There were two such folks who got the bus in with me today; one alternately shouting and singing "You can't go in this afternoon, mate" and the other with a more elaborate spiel about how "You only ever have one exam, that's music" (although he did then go on to contradict himself, saying how he'd failed two assessments).

That's not the interesting part.

These two, apparently entirely independent people were waiting at the bus stop at 8.30am (ok, 9.30am - but if my supervisor asks, I was in work at 9). They got the bus in to town. As I stepped on the bus at 5.30pm (fine, fine - 4.30pm) - they were both there again, shouting and singing their way home.

What kind of magical, wonderful day did they have? Were they perhaps just getting buses to and from town all day, entertaining the passengers? Or did they get to town, walk into the office and have a full, normal day's work before resuming their alter-egos? Maybe they're brilliant physicists who were doing important research all day, and just do the shouting for a laugh.

Or, even better, is there a club for such people? Do they have a full day at the club, with various shouting and walking oddly and talking to strangers rooms and sessions? Do they pop home at 5 to have dinner and get ready for the club's evening party, where they dress up in their best and bring their partners along for some couples shouting?

Next time I see one of these folks and I'm not so busy, I'll follow them and let you know.

Xx

--

*'Crazy' probably isn't the PC term any more, but I may as well continue my downward spiral into immorality.

Monday, 1 June 2009

Your Erdős-Bacon Number

Your Erdős-Bacon number is the sum of your Erdős number and your Bacon number. With an opener like that, I'm sure I've got your attention - now to elaborate.
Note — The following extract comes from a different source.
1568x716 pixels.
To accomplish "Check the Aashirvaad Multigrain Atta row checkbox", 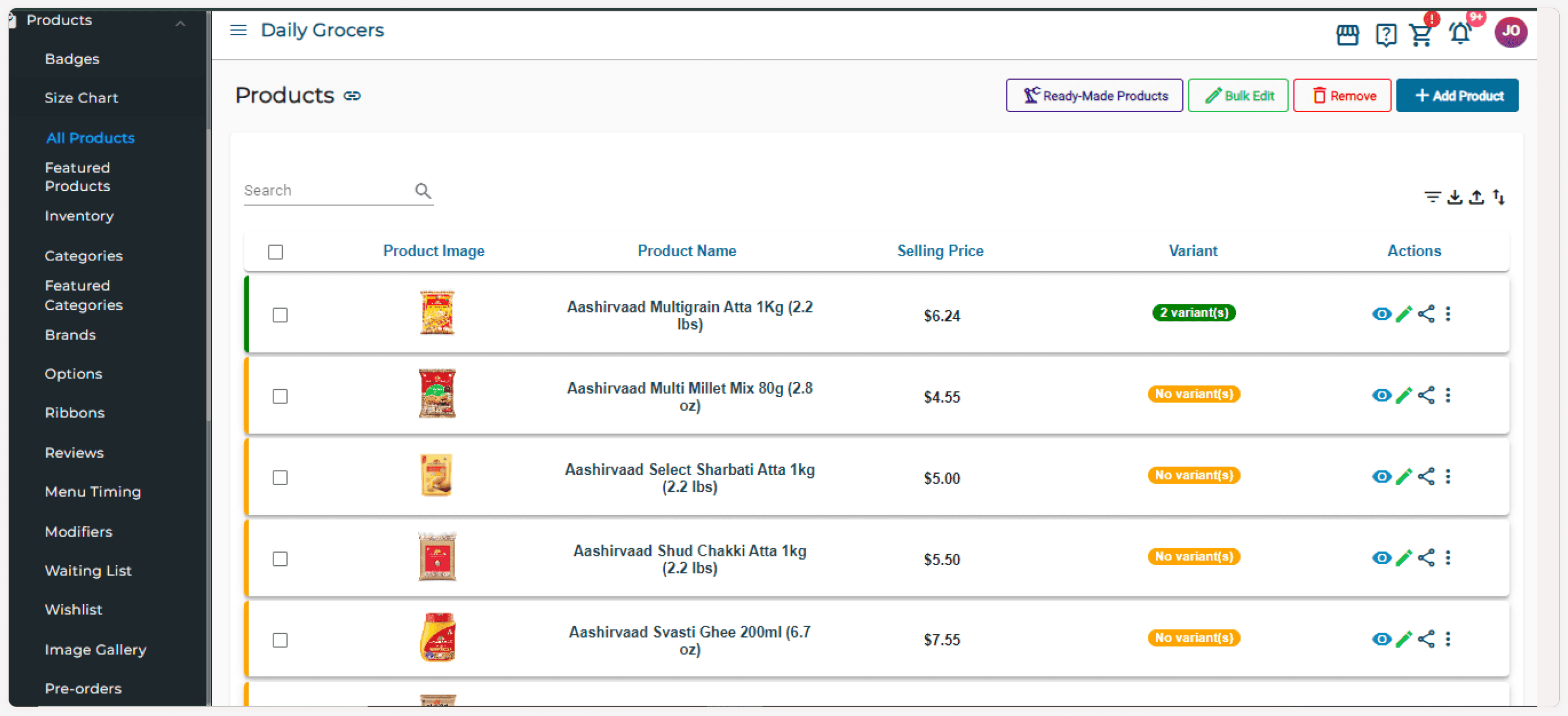I will (x=280, y=315).
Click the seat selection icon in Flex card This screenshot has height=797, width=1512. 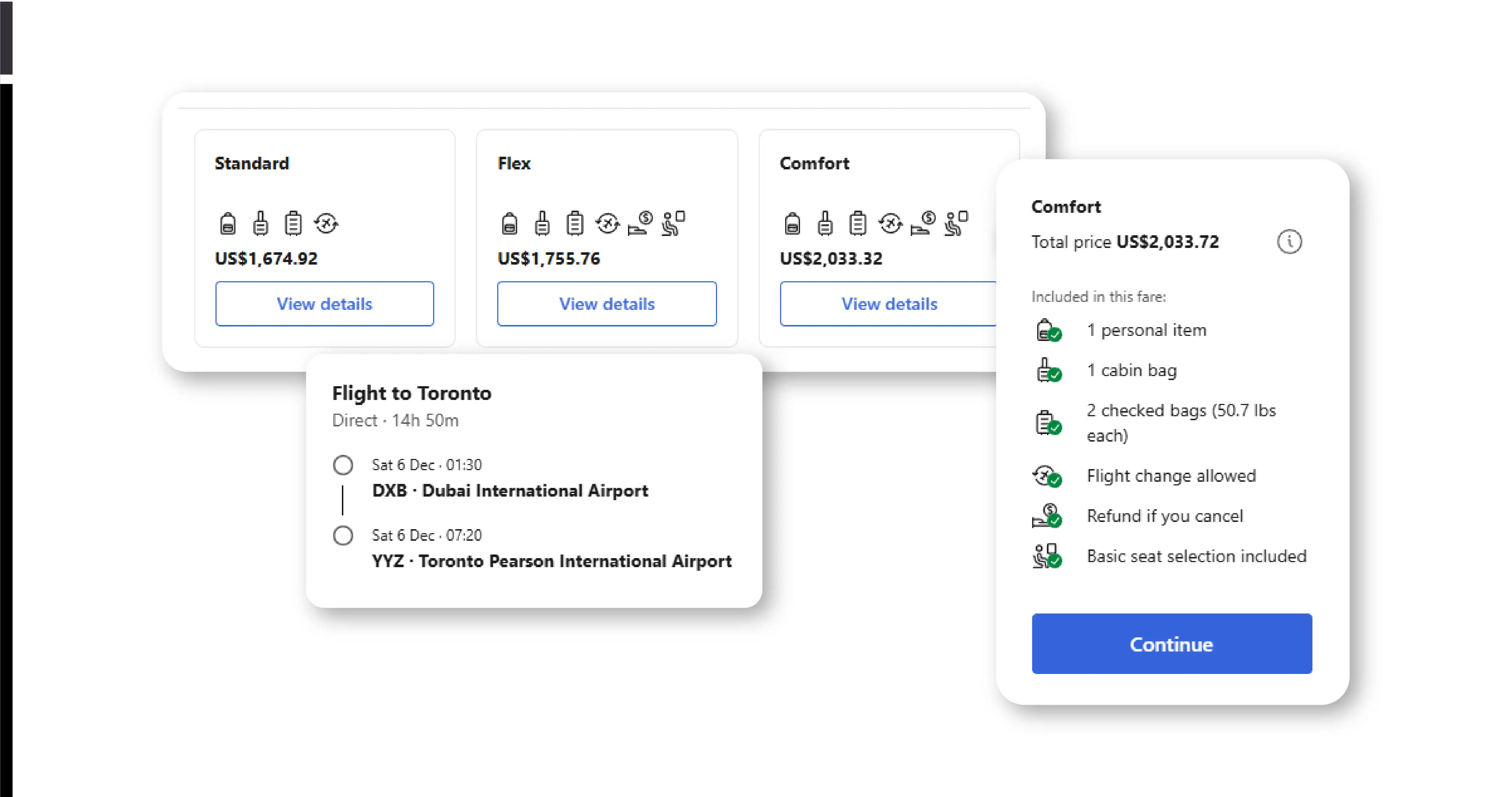673,223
I've been looking into social network topology for a paper I'm writing (more on that later) - if that doesn't mean anything to you, try and recall the time you saw '6 degrees of separation' in some junk mail; the wildly unsubstantiated and poorly researched idea that everyone in the world is separated by just 6 links.

This has been a topic of some quite interesting research by a number of fairly important chaps you haven't heard of, and it seems a few of them either a) snapped or b) had a sense of humour. I'm banking on a).


Paul Erdos - he could easily have been in films with a face like that

Post snapping (or Schnapps) some mathematicians came up with the concept of an Erdős number - this is your academic degree of separation from influential mathematician Paul Erdős. Your Erdős score is 1 if you've co-authored a paper with Paul, 2 if you've co-authored a paper with someone who's co-authored a paper with Paul...and so on.

A later take on this was a Bacon number - your degree of separation from actor Kevin Bacon. If you've starred in a movie with Kevin, score 1. If you've starred in a movie with someone who's starred in a move with Kevin, score 2...and so on.


My favourite bacon related picture on the Internet

Your Erdős-Bacon number is the sum of these.

Unbelievably, there are a whole range of people who actually have an Erdős-Bacon score. There's a messy list of them here - some people have Erdős-Bacon numbers as low as 4 or 5.

I think this goes to prove two points:

1. Some of your favourite actors may be closet mathematicians and..
2. The mathematicians that didn't make it into Hollywood have way too much time on their hands.

Also, consider this post a standing offer from me to buy drinks for the evening for anyone who can prove they have an Erdős-Bacon number.